Principle:LaurentMazare Tch rs Precision Control
| Knowledge Sources | |
|---|---|
| Domains | Deep_Learning, Memory_Optimization |
| Last Updated | 2026-02-08 14:00 GMT |
Overview
Technique for converting model parameters to reduced-precision floating-point formats to decrease memory usage and increase inference throughput.
Description
Large language models often use float16 or bfloat16 instead of float32 to reduce memory footprint by 50% while maintaining acceptable numerical accuracy. Precision control casts all VarStore variables to the target type and sets the default kind for new variables, ensuring consistent precision across the entire model.
Usage
Use before loading LLM weights to ensure the VarStore allocates parameters in the correct precision. Typically set to Half (float16) or BFloat16 for LLM inference.

▶ [DATA RECORDS]
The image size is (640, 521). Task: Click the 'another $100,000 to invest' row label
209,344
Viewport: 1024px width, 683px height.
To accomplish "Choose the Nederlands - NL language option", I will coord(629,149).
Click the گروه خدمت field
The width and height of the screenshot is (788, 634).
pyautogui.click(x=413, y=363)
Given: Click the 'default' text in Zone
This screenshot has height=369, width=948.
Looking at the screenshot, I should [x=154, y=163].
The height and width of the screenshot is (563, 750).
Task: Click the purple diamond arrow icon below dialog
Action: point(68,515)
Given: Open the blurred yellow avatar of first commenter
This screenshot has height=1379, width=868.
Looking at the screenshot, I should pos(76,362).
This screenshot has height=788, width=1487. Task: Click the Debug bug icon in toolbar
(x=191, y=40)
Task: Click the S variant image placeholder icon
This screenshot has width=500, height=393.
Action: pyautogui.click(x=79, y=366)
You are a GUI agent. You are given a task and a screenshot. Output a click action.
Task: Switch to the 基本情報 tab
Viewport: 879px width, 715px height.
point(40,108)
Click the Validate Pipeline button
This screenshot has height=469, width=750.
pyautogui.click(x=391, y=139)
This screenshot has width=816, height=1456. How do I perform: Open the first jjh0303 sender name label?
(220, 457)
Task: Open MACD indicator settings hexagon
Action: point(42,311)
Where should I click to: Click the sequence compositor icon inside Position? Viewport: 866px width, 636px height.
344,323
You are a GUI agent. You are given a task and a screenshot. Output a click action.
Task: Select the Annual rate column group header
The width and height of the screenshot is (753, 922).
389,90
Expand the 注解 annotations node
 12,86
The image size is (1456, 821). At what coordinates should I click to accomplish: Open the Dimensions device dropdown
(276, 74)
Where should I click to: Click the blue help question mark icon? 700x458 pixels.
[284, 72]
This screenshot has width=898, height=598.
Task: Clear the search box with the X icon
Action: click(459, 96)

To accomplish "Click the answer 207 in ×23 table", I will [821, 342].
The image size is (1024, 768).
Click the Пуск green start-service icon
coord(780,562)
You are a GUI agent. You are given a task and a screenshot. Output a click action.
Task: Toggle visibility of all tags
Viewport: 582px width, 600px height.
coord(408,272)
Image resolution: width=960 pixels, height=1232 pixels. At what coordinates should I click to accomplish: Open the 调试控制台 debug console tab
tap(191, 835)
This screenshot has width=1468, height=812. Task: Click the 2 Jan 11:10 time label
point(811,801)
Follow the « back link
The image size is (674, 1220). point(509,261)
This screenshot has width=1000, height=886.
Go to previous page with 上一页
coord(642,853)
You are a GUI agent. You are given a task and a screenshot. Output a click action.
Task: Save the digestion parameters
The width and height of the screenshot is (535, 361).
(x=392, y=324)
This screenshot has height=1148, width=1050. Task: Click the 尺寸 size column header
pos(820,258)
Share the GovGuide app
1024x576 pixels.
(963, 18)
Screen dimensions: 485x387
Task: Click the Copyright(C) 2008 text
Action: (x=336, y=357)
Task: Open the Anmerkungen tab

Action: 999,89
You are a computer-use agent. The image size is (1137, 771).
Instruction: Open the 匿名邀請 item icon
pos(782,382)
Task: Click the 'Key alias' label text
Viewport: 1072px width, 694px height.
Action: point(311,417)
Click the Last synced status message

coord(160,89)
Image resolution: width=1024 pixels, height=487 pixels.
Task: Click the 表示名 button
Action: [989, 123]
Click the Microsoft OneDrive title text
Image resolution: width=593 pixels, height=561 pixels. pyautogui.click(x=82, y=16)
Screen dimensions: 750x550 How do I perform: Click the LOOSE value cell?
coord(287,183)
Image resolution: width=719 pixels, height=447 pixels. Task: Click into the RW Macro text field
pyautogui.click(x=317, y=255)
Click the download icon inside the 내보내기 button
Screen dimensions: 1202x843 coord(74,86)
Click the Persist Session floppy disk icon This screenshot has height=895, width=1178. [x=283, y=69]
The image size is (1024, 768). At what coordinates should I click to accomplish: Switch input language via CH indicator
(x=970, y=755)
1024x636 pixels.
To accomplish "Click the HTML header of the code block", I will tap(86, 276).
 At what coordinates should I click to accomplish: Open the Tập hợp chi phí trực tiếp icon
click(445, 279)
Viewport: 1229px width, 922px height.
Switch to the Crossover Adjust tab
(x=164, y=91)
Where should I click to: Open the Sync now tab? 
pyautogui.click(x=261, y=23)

▶ [EXERCISE GOAL] List each floating-point format named in the precision control text above, one per line.

▶ [WRITTEN RESPONSE]
float32
float16 (also called Half)
bfloat16 (also written BFloat16)